* [PASSAGE TO READ]
-*-*-
OK, so we, I think, have established that space junk is kind of a problem and not just for the ISPs, not just for satellites, I think one thing we kind of left out is if these satellites, you know, crash into each other, there's somebodies dish TV gone.

[00:35:48]

Yeah. How are you going to watch? How are you going to watch the big game then? You're not. Yeah. So space junk affects us one and all. And there's all sorts of other things that could happen if our satellites start going out. It's not something we want. We also don't want the crew of the SS to get hurt, but also eventually in the future when we go back to the moon and then when we travel beyond the moon, we're going to be needing to go in and out of Earth's orbit.

[00:36:13]

And we don't want there to be some crazy debris field that we have to navigate around or wait to pass or whatever. So this is something we need to to mitigate right now. And it is just beginning to be something that some of the space agencies, not all, unfortunately, in some countries and some companies are starting to take seriously and figure out how to mitigate.

[00:36:35]

Yeah, I mean, think about space tourism and all these companies. They're like, hey, how'd you like to fly up there for one hundred thousand dollars? Exactly. And risk being plowed into by paint.

[00:36:45]

Fleck's write a paint like being taken out by a paint flake is just the undignified.

[00:36:52]

So the UN gets involved a little bit and they say, hey, how about everyone, all you companies sending satellites up there? Why don't you promise to remove these things? Twenty five at least twenty five years after the end of their mission and everyone said, sure, we'll do that. UN how are you going to enforce that? And the UN says, oh, no. Yeah, we're asking nicely though.

[00:37:17]

All the space agencies kind of slowly encircled the UN and they grabbed it and gave it a wedgie.

[00:37:24]

But people I'm kind of joking, but people in these agencies, they do know it's a problem and they are coming up with things kind of Armageddon style. I mean, literally space.

[00:37:34]

Now, is it with you in that movie? I just always thought it was the dumbest thing. Like, how am I supposed to believe this, that this is how they're going to solve this problem by just blowing this thing up, by drilling holes in it and putting bombs in it? Yeah. And then the more I read about stuff like this, the more I think that's an actual idea that they could do. Yeah, yeah.
-*-*-
* [RAW RECORDS]
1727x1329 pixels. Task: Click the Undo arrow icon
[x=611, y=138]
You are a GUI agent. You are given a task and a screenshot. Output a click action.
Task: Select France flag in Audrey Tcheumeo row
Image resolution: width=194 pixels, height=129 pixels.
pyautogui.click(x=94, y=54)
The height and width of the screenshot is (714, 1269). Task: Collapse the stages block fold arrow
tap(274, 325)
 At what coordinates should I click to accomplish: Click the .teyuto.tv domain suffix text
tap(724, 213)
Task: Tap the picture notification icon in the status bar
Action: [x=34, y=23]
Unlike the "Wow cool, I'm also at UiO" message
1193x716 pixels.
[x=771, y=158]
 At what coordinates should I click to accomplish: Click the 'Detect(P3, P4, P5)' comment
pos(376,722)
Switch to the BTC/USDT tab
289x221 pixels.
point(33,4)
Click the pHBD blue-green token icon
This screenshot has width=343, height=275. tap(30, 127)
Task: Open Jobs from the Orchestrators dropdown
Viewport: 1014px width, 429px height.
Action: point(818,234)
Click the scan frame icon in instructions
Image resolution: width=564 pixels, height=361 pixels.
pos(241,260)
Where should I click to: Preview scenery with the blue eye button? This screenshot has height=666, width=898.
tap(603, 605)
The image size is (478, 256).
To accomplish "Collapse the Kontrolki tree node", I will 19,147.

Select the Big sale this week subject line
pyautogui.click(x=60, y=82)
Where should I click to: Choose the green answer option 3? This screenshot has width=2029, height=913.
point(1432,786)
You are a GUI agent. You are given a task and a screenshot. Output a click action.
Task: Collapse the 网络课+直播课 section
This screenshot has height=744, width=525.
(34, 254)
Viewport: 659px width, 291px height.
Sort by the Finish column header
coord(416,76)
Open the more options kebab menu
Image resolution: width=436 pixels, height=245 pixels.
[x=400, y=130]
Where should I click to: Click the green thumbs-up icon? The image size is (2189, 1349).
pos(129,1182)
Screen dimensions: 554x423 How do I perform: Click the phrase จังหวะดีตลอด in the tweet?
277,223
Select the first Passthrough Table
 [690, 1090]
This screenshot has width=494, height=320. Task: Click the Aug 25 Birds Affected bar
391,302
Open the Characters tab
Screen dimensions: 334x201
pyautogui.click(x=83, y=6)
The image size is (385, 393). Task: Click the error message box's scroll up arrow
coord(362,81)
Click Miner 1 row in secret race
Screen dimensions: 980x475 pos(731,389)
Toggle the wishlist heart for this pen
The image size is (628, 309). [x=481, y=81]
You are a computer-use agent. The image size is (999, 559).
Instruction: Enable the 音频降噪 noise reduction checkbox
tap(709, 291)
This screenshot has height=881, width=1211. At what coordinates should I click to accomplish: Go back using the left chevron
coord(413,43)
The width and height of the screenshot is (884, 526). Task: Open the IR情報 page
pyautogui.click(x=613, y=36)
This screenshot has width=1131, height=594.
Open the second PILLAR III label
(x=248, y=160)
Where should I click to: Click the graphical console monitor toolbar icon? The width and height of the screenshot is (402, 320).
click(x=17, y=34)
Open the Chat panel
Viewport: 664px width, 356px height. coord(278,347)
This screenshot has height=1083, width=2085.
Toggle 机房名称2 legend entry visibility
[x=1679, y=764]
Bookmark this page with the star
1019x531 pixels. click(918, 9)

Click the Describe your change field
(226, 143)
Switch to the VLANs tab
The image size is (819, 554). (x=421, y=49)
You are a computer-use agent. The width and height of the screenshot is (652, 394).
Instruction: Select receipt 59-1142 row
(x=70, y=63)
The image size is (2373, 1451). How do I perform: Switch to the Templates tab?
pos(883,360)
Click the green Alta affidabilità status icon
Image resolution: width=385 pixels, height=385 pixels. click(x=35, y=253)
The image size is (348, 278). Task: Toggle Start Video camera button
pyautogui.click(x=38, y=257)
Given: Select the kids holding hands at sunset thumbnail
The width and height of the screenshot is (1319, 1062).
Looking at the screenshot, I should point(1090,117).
-*-*-
* [PROBLEMS TO SOLVE]
A. Update the stretch of the space junk transcript from "Now, is it with" through "do. Yeah, yeah.", replacing "movie" with "film".
B. List every timestamp that appears in the space junk transcript.
C. According to the space junk transcript, how soon after the end of their mission did the UN ask companies to remove their satellites?

* [SET OF ANSWERS]
A.
Now, is it with you in that film? I just always thought it was the dumbest thing. Like, how am I supposed to believe this, that this is how they're going to solve this problem by just blowing this thing up, by drilling holes in it and putting bombs in it? Yeah. And then the more I read about stuff like this, the more I think that's an actual idea that they could do. Yeah, yeah.

B. [00:35:48], [00:36:13], [00:36:35], [00:36:45], [00:36:52], [00:37:17], [00:37:24], [00:37:34]

C. At least twenty-five years after the end of their mission.